Markets advanced in Asia on Friday. Japan’s Nikkei surged 2.93 percent to yet another 5.5-year high after the yen weakened to trade at 100 to the dollar for the first time in years. The Hang Seng advanced 0.47 percent, while the S&P/ASX 200 advanced 0.15 percent.
Markets were also up in Europe in mid-day trading, hitting fresh five-year highs of their own. Germany’s DAX was up 0.55 percent, London’s FTSE 100 was up 0.41 percent, and the STOXX 50 was up 0.58 percent.
U.S. futures at 7:50 a.m.: DJIA: +0.20%, S&P 500: +0.10%, NASDAQ: +0.17%.
Here are three stories to keep an eye on:
1) Group of 7 Meets: The United States, Germany, Japan, Britain, Italy, France, and Canada are set to meet outside of London to discuss some of the most important economic issues facing the world’s major economies.
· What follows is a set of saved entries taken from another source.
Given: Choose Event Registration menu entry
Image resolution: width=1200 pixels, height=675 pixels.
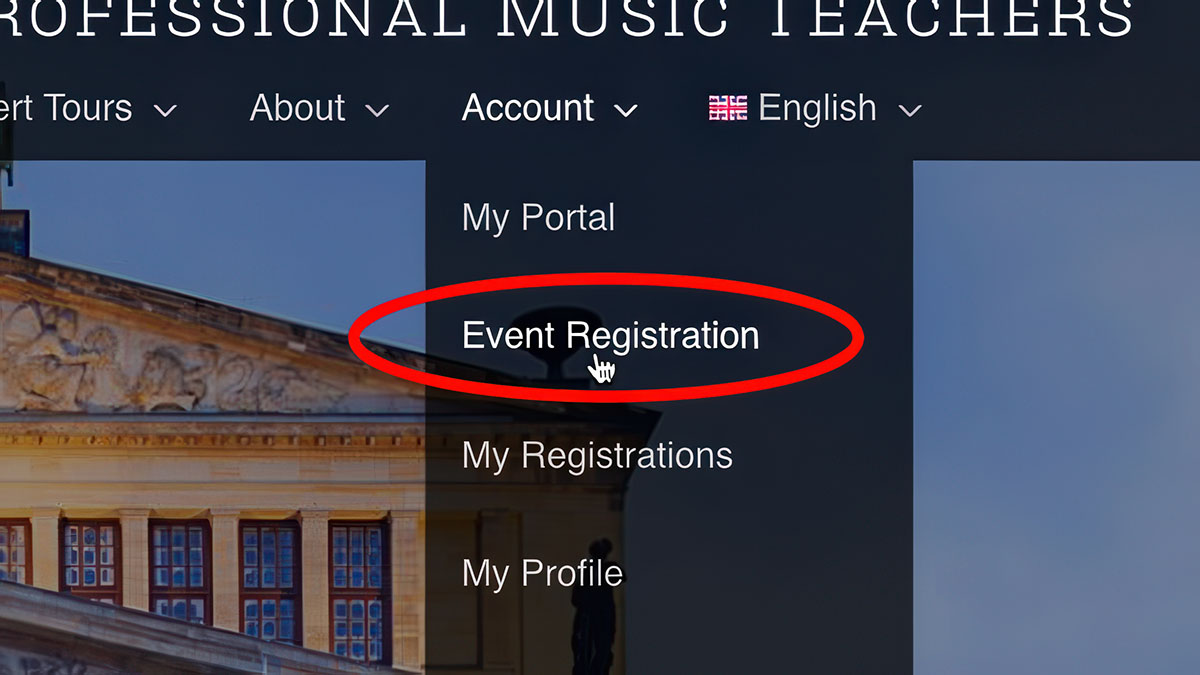Looking at the screenshot, I should [x=610, y=336].
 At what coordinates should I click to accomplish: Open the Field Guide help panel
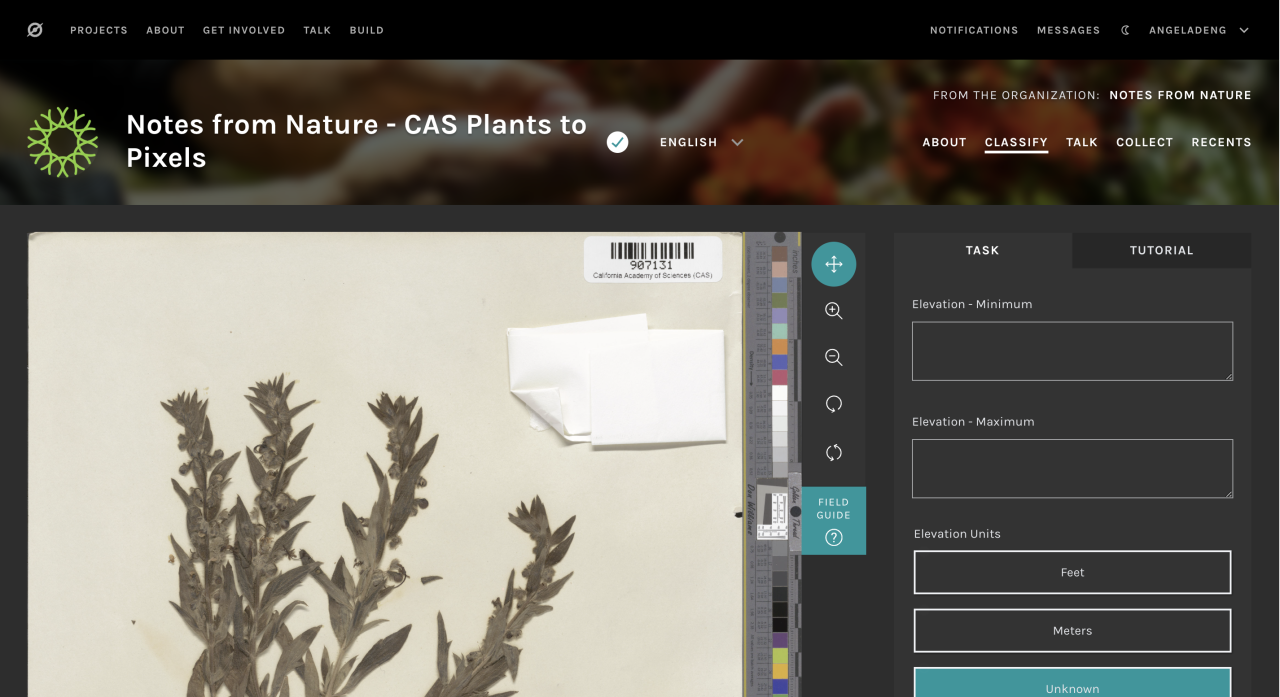coord(834,521)
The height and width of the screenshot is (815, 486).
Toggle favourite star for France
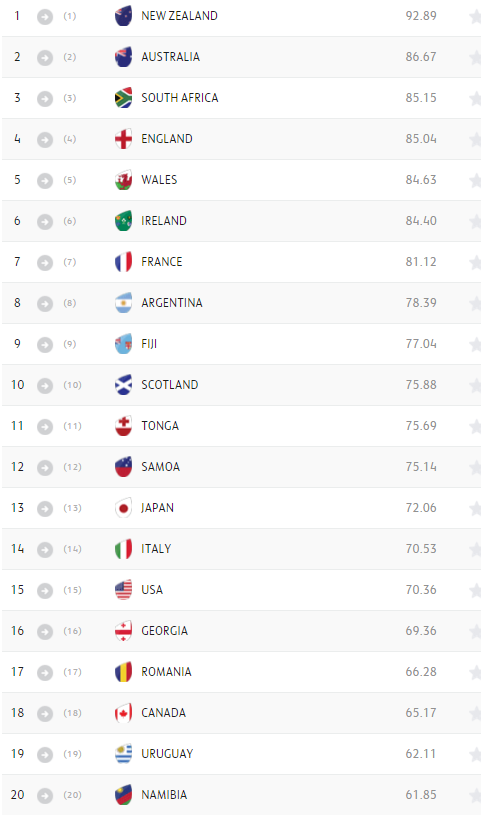(x=475, y=262)
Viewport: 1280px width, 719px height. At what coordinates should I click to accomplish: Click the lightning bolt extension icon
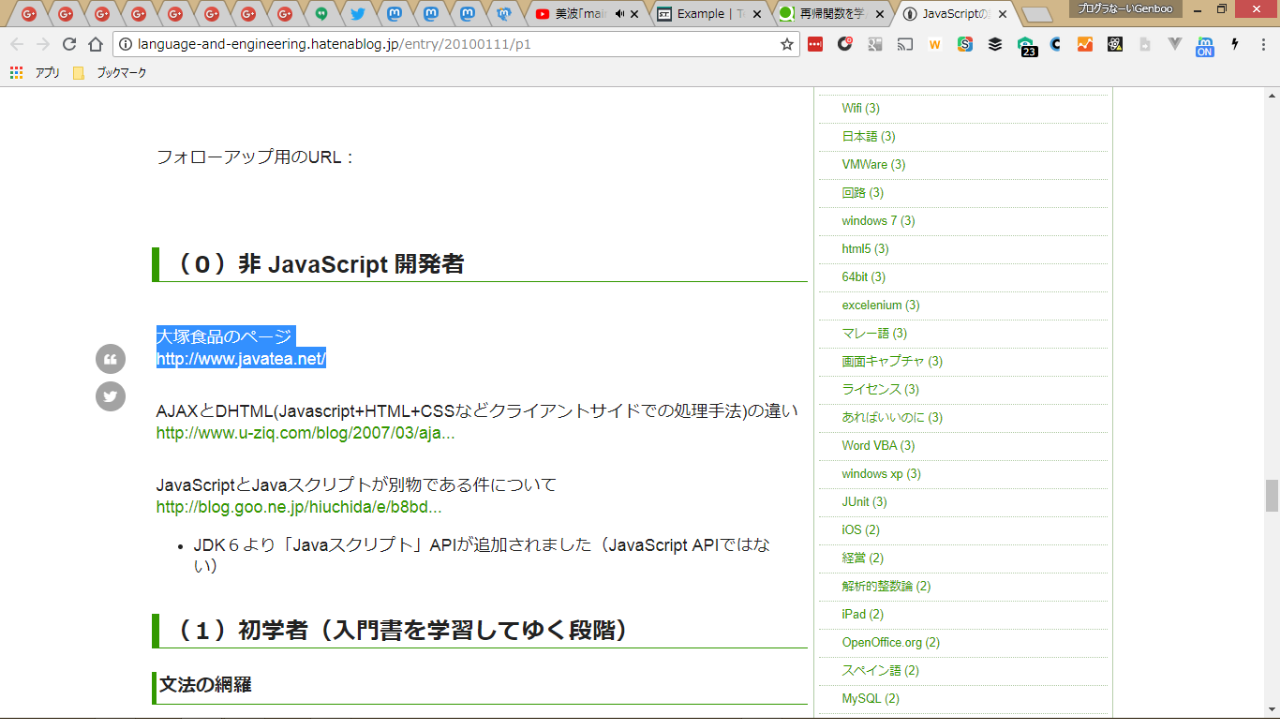pyautogui.click(x=1235, y=44)
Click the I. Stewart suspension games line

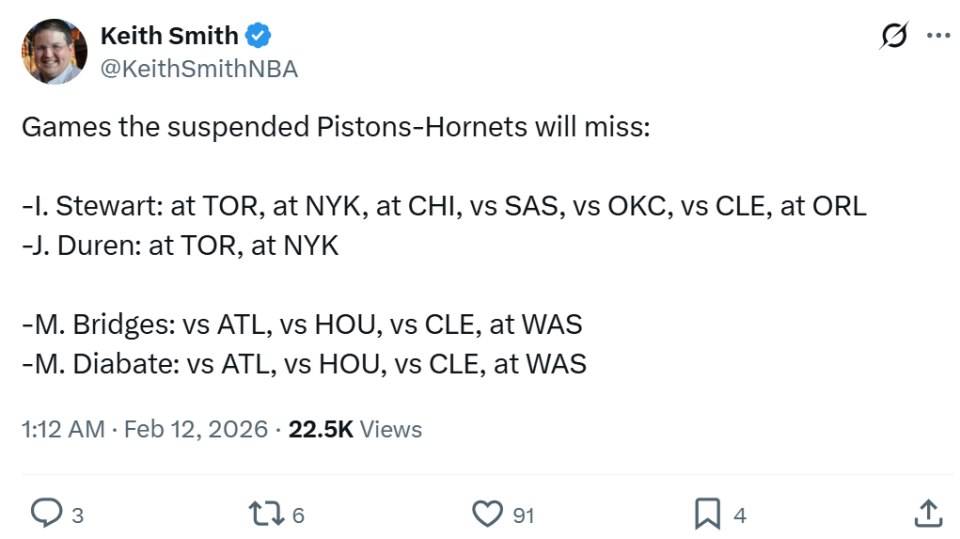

At the top of the list is Japan’s weak currency and its tremendous stimulus program, which raised some hairs at a previous G20 meeting. Japan has been warned that its monetary policy will be supported as long as the focus is domestic growth, and competitive devaluation of the currency.
Aside from that, the European Central Bank will likely be in focus. To put it lightly, the idea of a banking union has been something of a hot button issue in the EU for the past couple of months. European authorities have grappled with the paradox of needing to wind down illiquid banks without having a formal mechanism to do so. Draghi and the ECB have previously championed the formation of a banking union, which would possess the means and authority to handle the thankless task, but the idea has received opposition from Germany.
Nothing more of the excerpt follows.